Back to the opening issues, I guess, in being a non-Jew, I lack the level of sensitivity of being weary of non-Jewish forces; and perhaps I also acknowledge that interaction between religious Jews and their alien surroundings is a good thing -- in spite of what tragic consequences may result (such as the pregnancy). I feel that the non-Jewish world presents a lot of beauty, talent, and culture. There is nothing there that I care to take personal ownership of, but I enjoy the exposure.

So here you have "certain individuals" who are absolutely abusing and destroying the term Modern Orthodox in order to justify their bad behavior. If you are lacking in your yiras h'shamayim, then fine. But don't reach for Modern Orthodoxy to justify this. On the flip side, don't equate the things that Modern Orthodox Jews may do with having a lack of yiras h'shamayim. So here's each issue individually.

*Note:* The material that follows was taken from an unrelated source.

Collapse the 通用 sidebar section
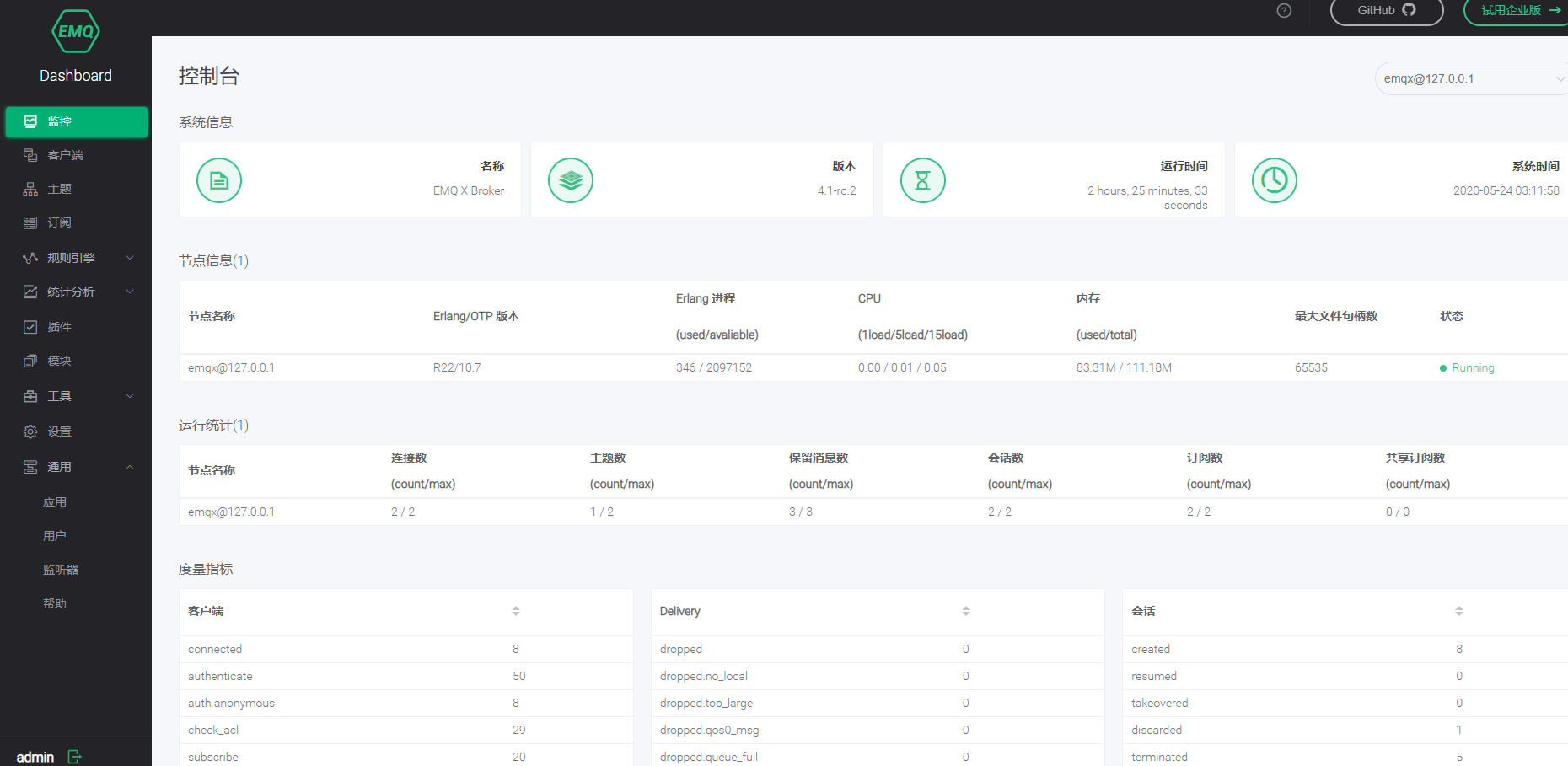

In regards to bars & clubs: anyone who has gone out on the town more than a few times realizes that not all bars and clubs are created equal. You have neighborhood dives, posh VIP clubs, indie rock bars, sports bars, jazz clubs, etc., etc. I admit, in most bars and clubs, I do not feel totally comfortable; particularly if I go all by myself. However I do not hesitate if invited by friends (who are religious or respectful of the fact I am religious) or if there is a particular band or musician I wish to see perform. Also although there is a TV where I am staying now, for years I didn't have one; and I have to practically put in a written request to actually watch the one where I am now, so sports bars don't bother me. It is a bit of an annoyance to put yourself out there as a woman and made subject to random prepositions. But I am a pro when it comes to waving those off.

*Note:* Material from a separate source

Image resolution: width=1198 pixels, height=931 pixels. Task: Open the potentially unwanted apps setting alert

(Now that Facebook is on the scene, people can stalk you and draw all sort of inaccurate conclusions about you based on some very one-dimensional information. A picture may be worth a thousand words, but there is nothing to say that those words are true. I could post a picture with myself and my uncle with his arm around me {my uncle looks 100% South Asian...although he is actually 75%} and it would ignite a firestorm in people's minds. This demonstrates that there is this "test" of Jewishness that involves primarily superficial things...such as the background of where you took a picture; somewhere, once-upon-a-time.)

In regards to the pre-maritial sex/sex with a non-Jew thing: let's keep it real here. Any committed Jew would not even "go there". I am not even a Jew, yet I am committed to a Torah observant lifestyle that has no room for intimate couplings done "just for fun". And if it's done outside of marriage...then I am sorry, but it is "just for fun". If you are so much in love, then go an get married. And since Orthodox Judaism has no way of recognizing marriage between a Jew and a non-Jew, then leave the fold and be married in secular terms (simultaneously owning the fact that you no longer proscribe to a life directed by Torah). In fact, there are plenty of non-religious and certainly non-Jewish people who are saving themselves for marriage. It may be frustrating; but so are paying taxes. But the true tragedy of this situation is not so much a Jew fathering a child with a non-Jew (he's not the first...definitely will not be the last), but rather he is maintaining that he is a Modern Orthodox Jew and desires his girlfriend to join him in this sham.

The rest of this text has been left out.